ラッキーフードは天丼

@d-van69

ラッキーフードは天丼

 付き合っている頃は気づかなかったが、結婚して初めて知るパートナーの癖や習性というものがあるだろう。

 私の妻の場合は占いだ。と言っても結婚前からその前兆はあった。雑誌の占いコーナーのことはよく話題に出たし、デートのときにも占いの店があれば彼女の誘いで立ち寄ることは多々あった。
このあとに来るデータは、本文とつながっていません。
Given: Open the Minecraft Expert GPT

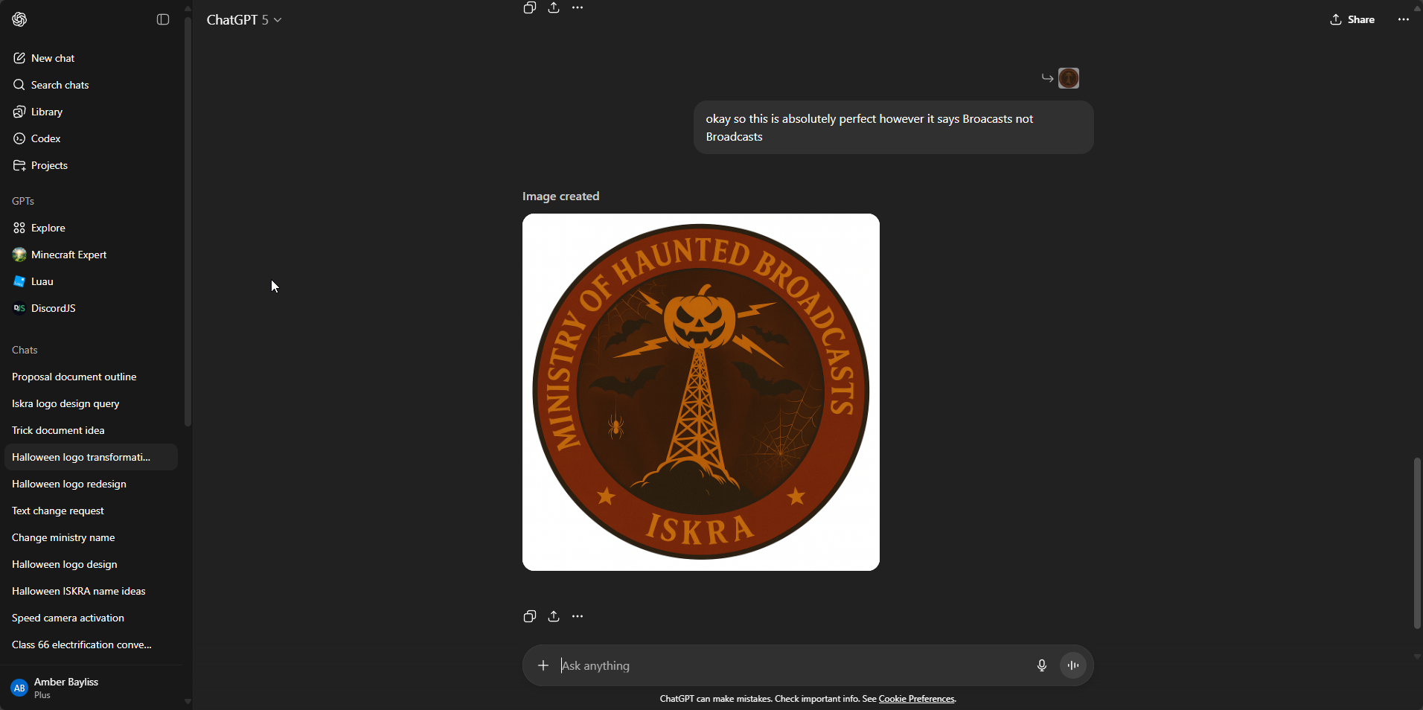Looking at the screenshot, I should (x=68, y=255).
 だが結婚してからというもの、彼女の行動は完全に占いに支配されていることに気づかされた。朝の情報番組から始まって、新聞やインターネットのサイトまで、あらゆる占いに目を通し、その日の恵方やラッキーアイテム、ラッキーカラーを参考に着る服や行き先や行動を決めるのだ。

 新婚当初はそれも彼女の身の回りのことだけに留まっていたが、月日が経つにつれて私の生活圏にも影響が及ぶようになった。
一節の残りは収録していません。